Those who think for a moment, based on the title of this article, that quartermaster soldiers in training centre in Svilajnac are trained to learn how to make miracles, such as making bread out of bulbs are actually wrong. Lukovica (onion bulb) is just a name of the proving ground situated in the village near Svilajnac, where camping is organised for each generation of quartermaster soldiers when their training approaches the end. However, although the cooks and bakers who wear the uniforms of the Serbian and Montenegrin Armed Forces do not make any miracles, what they are able to do is not very far from that.
On this warm May day, the whole tent colony sprung in no time. And as soon as the tents were raised, you could see the smoke coming out of one of them. In a mobile mechanised bakery, bread was baked in natural conditions. Sometime around noon, when the soldiers were dismissed from the proving ground and headed to get some food, the first loaves were done. The smell of bread spreading all around has "brought back the life" into weary faces of soldiers.
Isn't it a true miracle when a man discovers pleasure in simple and seemingly common things? And this actually happens when a soldier finds himself in line waiting for lunch after repeating the exercise hundreds of times. It is hard to imagine that a soldier would indulge in anything more at that moment than in the smell of freshly baked loaf of bread.
Soldiers who held loaves of freshly baked bread that day on the proving ground will surely remember how they witnessed a "miracle".

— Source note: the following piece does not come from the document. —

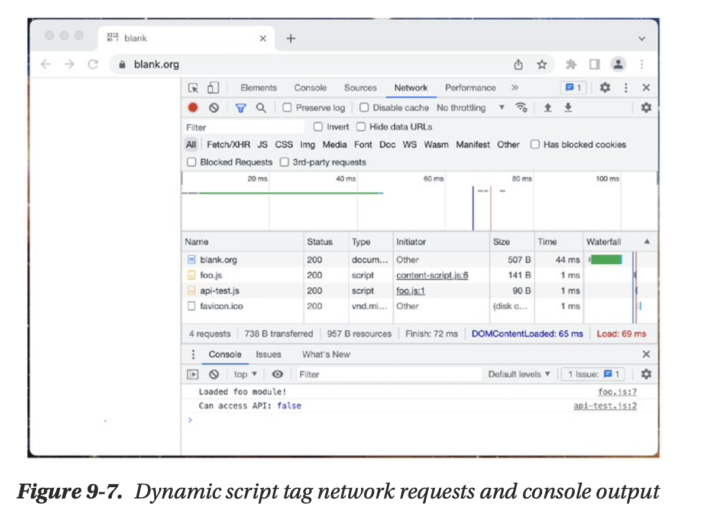
Task: Click the import HAR upload arrow
Action: point(548,108)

http://www.vj.yu/img/ilustracije/Publikacije/Vojska/ob642/1.jpg
A full spatula of bread is taken out of the stove after bread has been baked for half an hour at 260 degrees.

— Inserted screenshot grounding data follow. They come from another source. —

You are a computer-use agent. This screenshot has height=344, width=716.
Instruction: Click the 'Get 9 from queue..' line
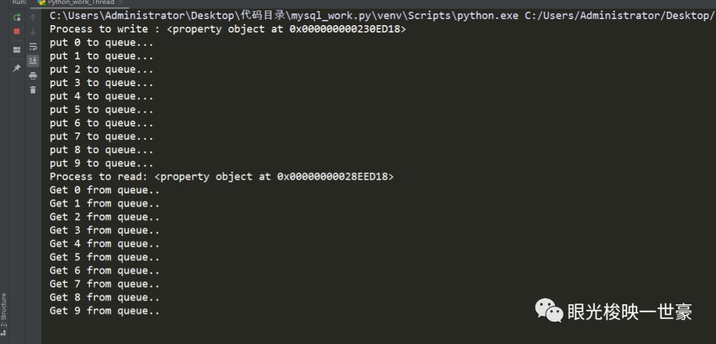coord(104,310)
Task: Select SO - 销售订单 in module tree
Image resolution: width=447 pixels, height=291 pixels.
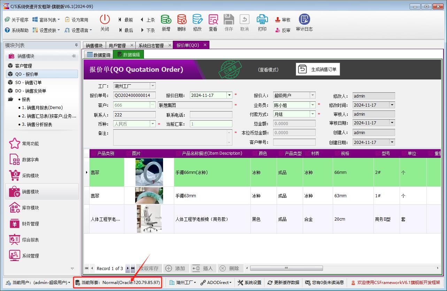Action: point(28,83)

http://www.vj.yu/img/ilustracije/Publikacije/Vojska/ob642/2.jpg
If you must improvise, you can put bread to be baked in a barrel covered with dirt.

http://www.vj.yu/img/ilustracije/Publikacije/Vojska/ob642/4.jpg
The stew is on the menu - while the bread is baked, lunch is almost done.

shrek
05-25-2004, 07:32 AM
Improvise, adapt, overcome!

Three words used by any Good Army!

Marmot1
05-25-2004, 07:34 AM
cool at least something military and not connected with killing

Ichhabe
05-25-2004, 09:02 AM
Cool pictures. Nothing make a soldier more happy than a good meal. The world can go to hell for all he care, as long as he get a nice hot meal.

Must say I'm quite impressed that the Serbs maintain field bakeries in this time of modern logistic. But anyway, good for Serb soldiers.

RSK
05-25-2004, 05:11 PM
Cool pictures. Nothing make a soldier more happy than a good meal. The world can go to hell for all he care, as long as he get a nice hot meal.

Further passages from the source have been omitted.